Cumulative Preferred Stock
Cumulative preferred stock is a type of preferred stock that has a provision stating that if any dividend payments have been missed in the past, the dividends owed must be paid out to cumulative preferred shareholders first, before common shareholders can receive dividends.
Dividends on preferred stocks are typically set at a fixed amount, whereas dividends on common stocks can fluctuate based on the company’s profitability. If a company runs into financial trouble and has to skip a dividend payment, holders of cumulative preferred stock have the right to receive those missed payments at a later date. This is known as “dividends in arrears.”
For example, if a company with cumulative preferred stock misses dividend payments for two years, and then resumes paying dividends, the cumulative preferred shareholders would first receive the dividends for the current period, plus the dividends for the two missed years, before any dividends could be paid to common shareholders.
This feature makes cumulative preferred stock more attractive to investors who are primarily interested in dividend income, as it provides an additional level of protection against missed dividend payments. However, like all investments, cumulative preferred stock carries risks, including the risk that the company could become insolvent and be unable to pay the dividends owed.
Example of Cumulative Preferred Stock
Llet’s consider a hypothetical company, TechCo, that has issued cumulative preferred stock with an annual dividend of $2 per share.
Now suppose that due to a difficult financial year, TechCo is unable to pay dividends one year. The cumulative preferred stockholders are therefore owed $2 per share in dividends.
In the following year, TechCo’s financial situation improves and it decides to pay dividends again. Because the preferred stock is cumulative, TechCo must first pay the $2 per share that it owes from the previous year to the cumulative preferred stockholders. After that, it can distribute the current year’s dividends.

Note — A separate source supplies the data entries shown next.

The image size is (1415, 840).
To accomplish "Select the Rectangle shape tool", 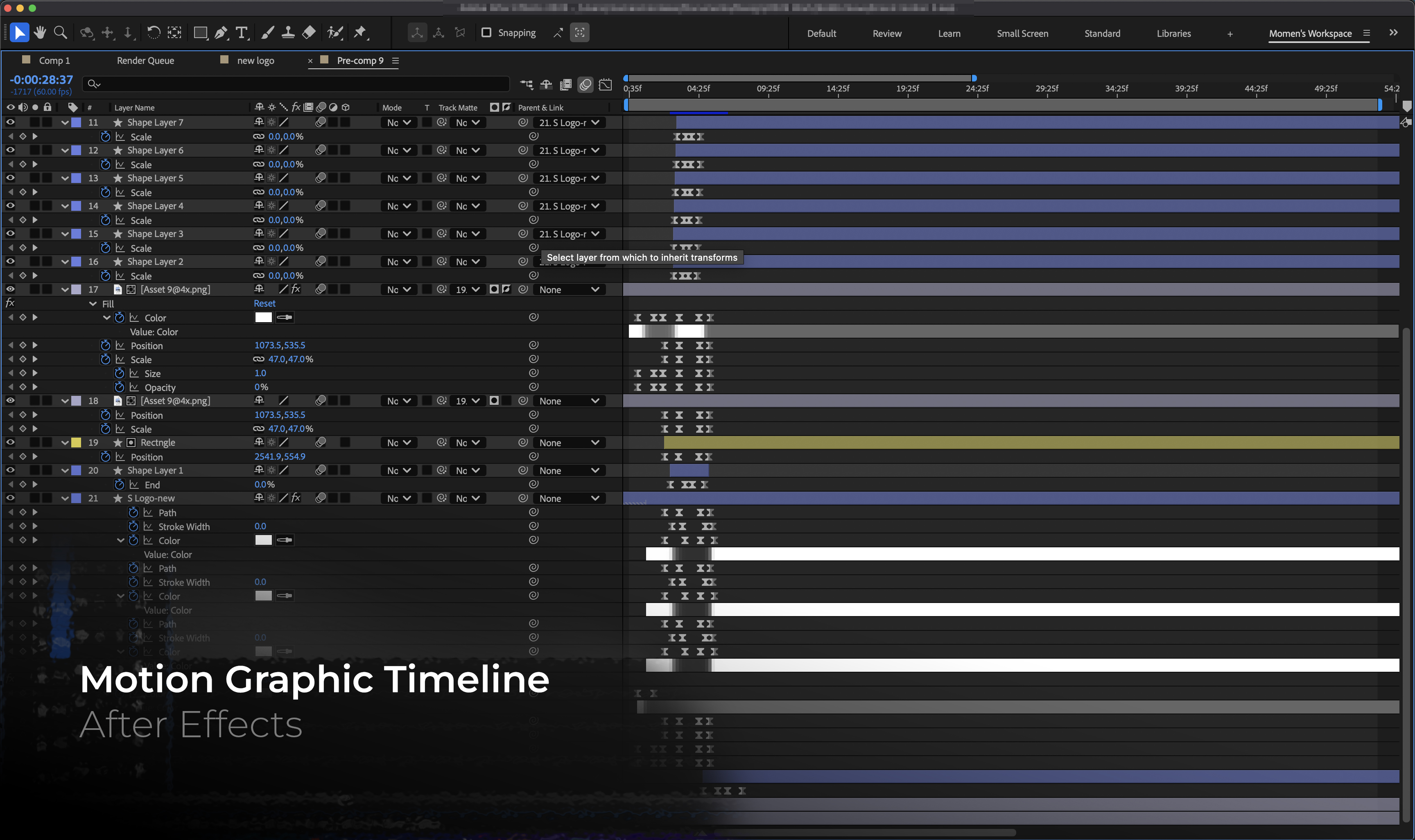I will tap(200, 32).

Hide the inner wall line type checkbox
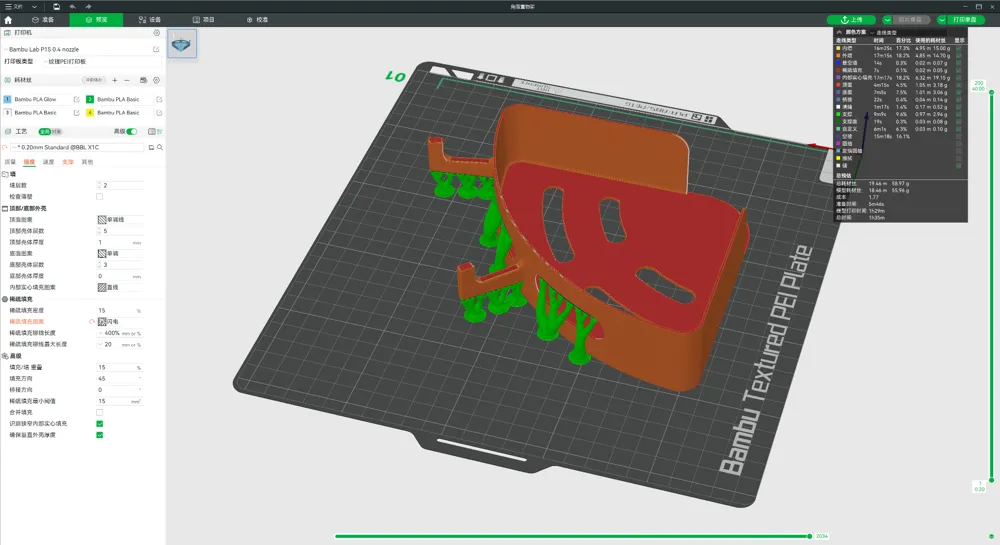(x=959, y=48)
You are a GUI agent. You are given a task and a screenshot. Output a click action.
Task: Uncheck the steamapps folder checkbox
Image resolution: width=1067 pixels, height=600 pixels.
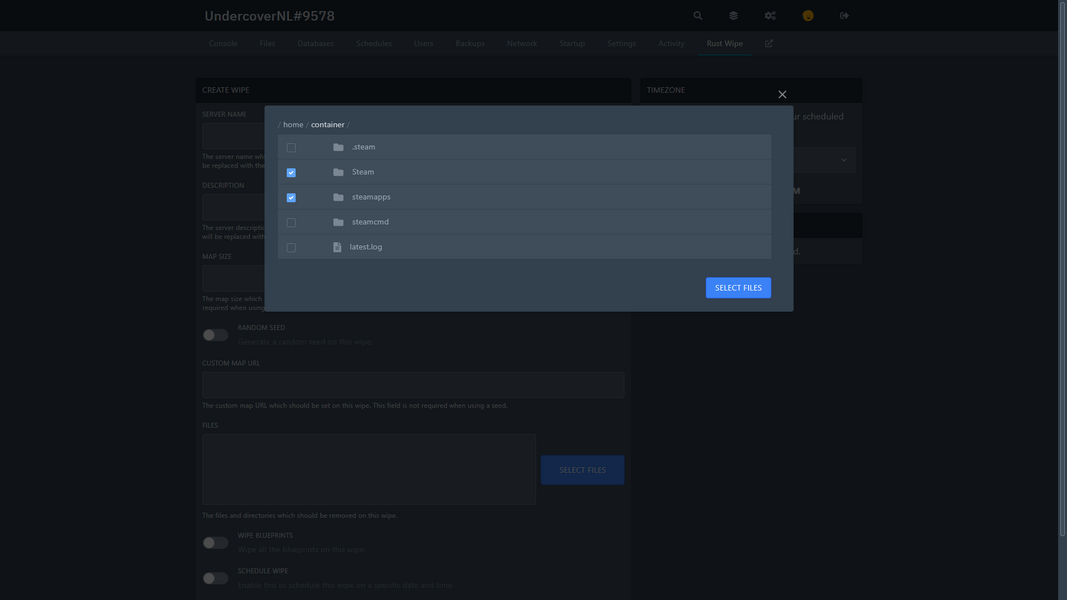tap(291, 198)
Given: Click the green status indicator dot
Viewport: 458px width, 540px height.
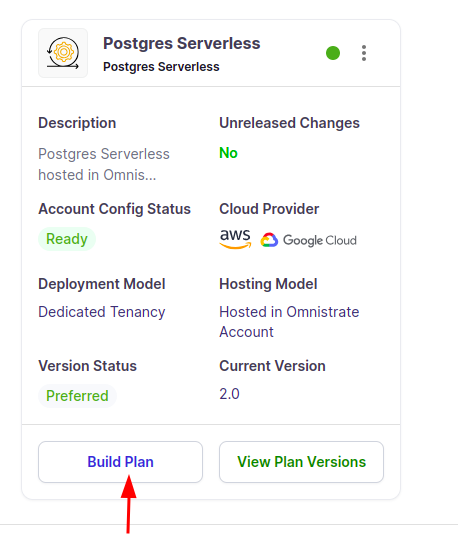Looking at the screenshot, I should 333,53.
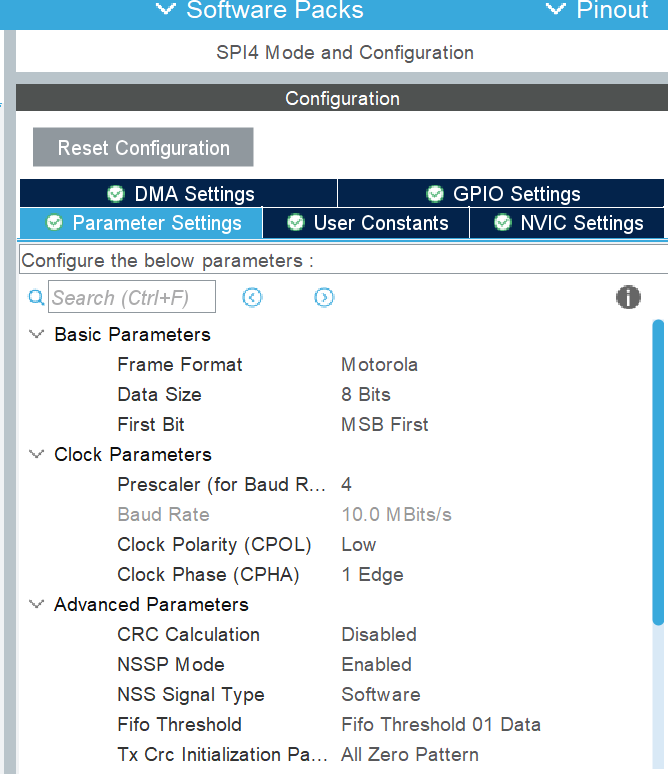Click green check icon on User Constants
This screenshot has width=668, height=774.
(295, 223)
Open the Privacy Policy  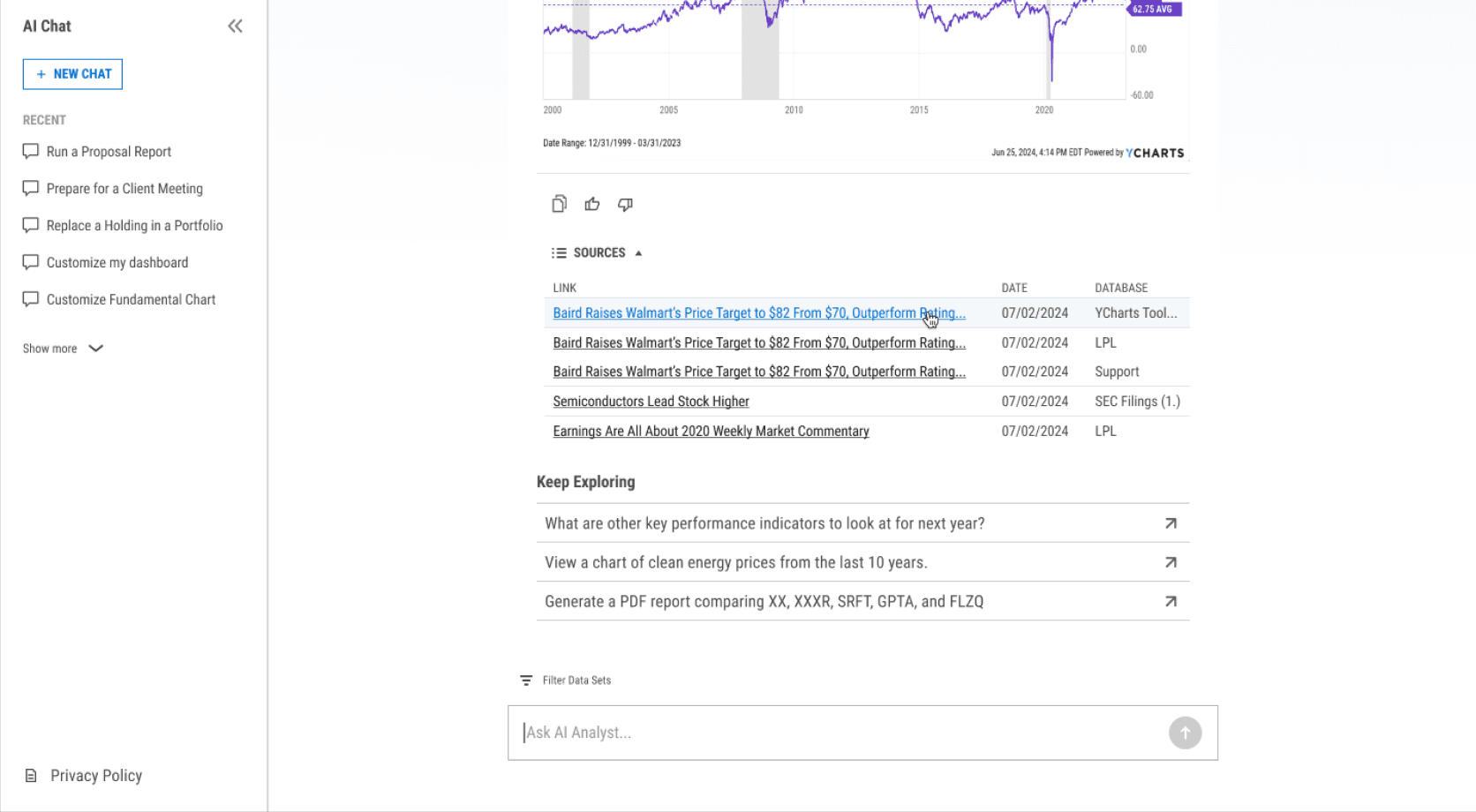[x=95, y=776]
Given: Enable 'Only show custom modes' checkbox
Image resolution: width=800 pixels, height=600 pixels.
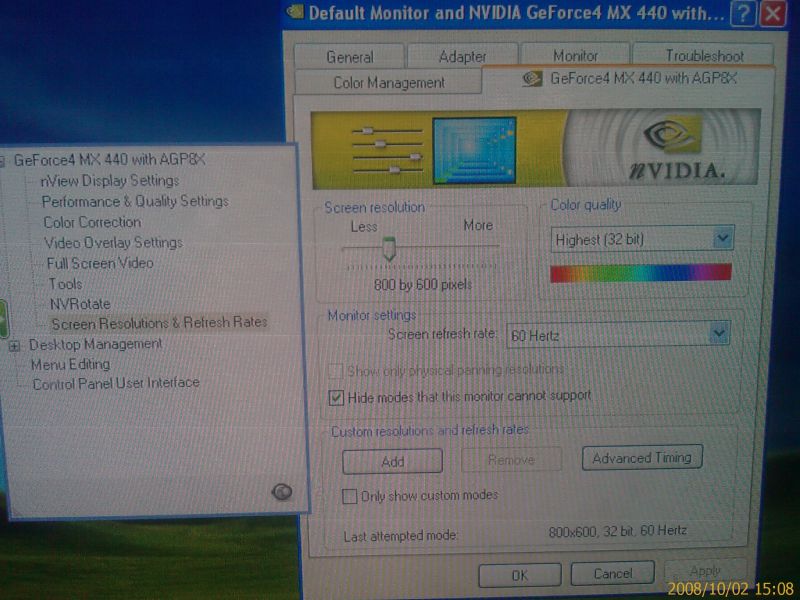Looking at the screenshot, I should pyautogui.click(x=350, y=496).
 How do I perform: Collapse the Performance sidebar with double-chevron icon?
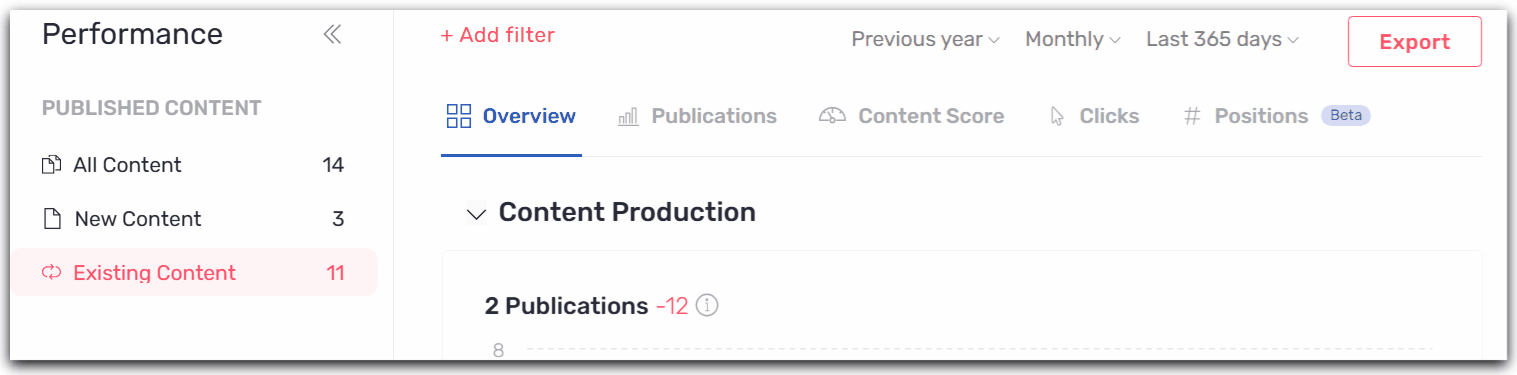point(332,35)
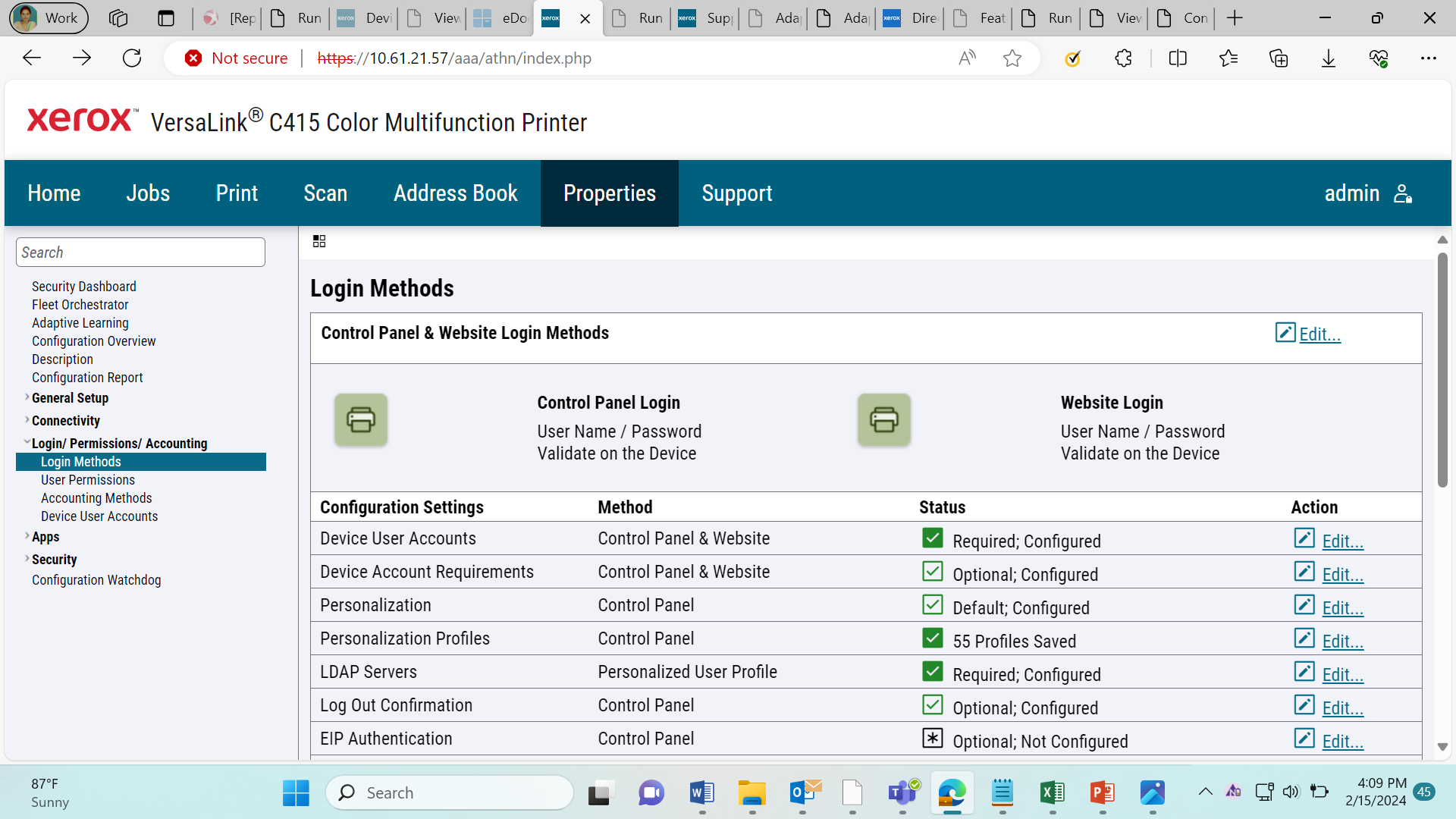The image size is (1456, 819).
Task: Click the sidebar Search input field
Action: [x=140, y=253]
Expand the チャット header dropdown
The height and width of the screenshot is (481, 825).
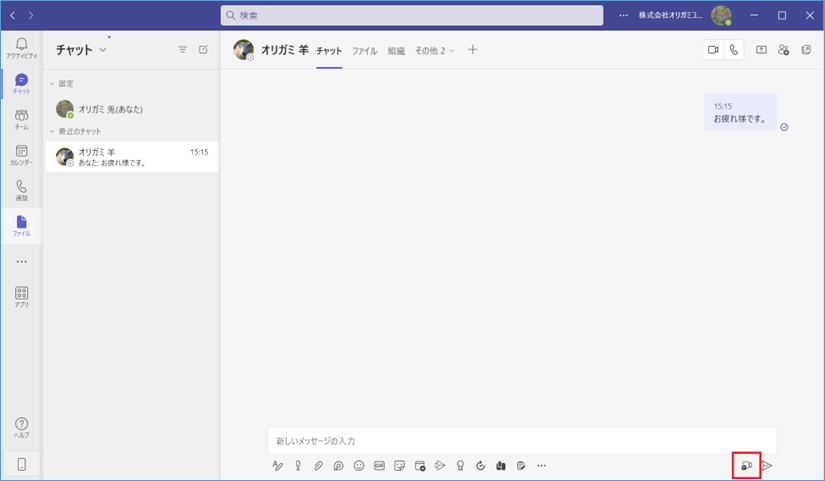point(102,49)
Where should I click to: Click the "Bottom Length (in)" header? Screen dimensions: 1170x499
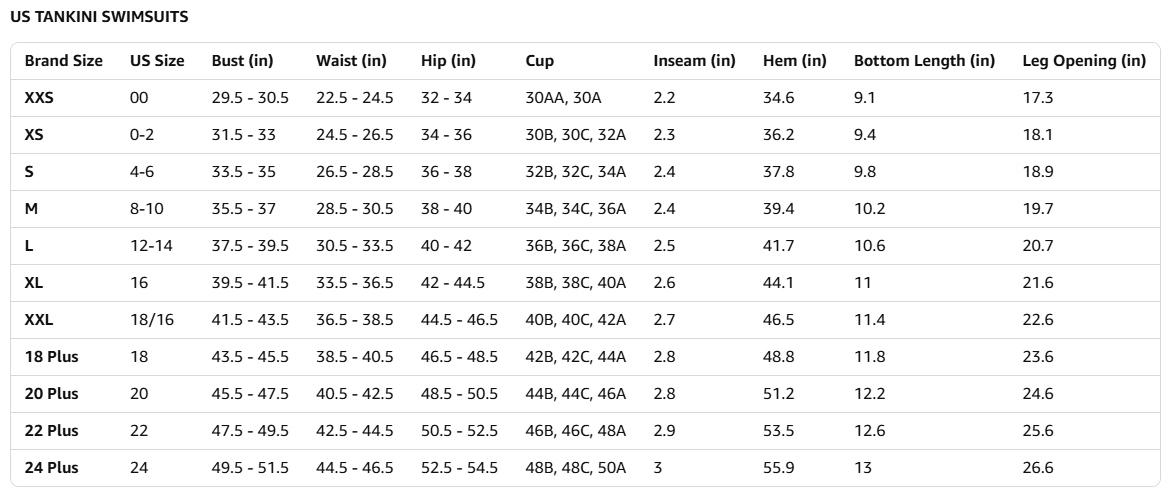coord(924,61)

So if you held 100 shares of TechCo’s cumulative preferred stock, you would receive $400 in dividends for the year when dividends were resumed: $200 for the previous year’s missed dividends, and $200 for the current year’s dividends.
This is a simplified example, but it illustrates the principle of how cumulative preferred stock works. In reality, companies may have complex capital structures with different classes of stock, each with its own dividend policies and rights in the event of missed dividends.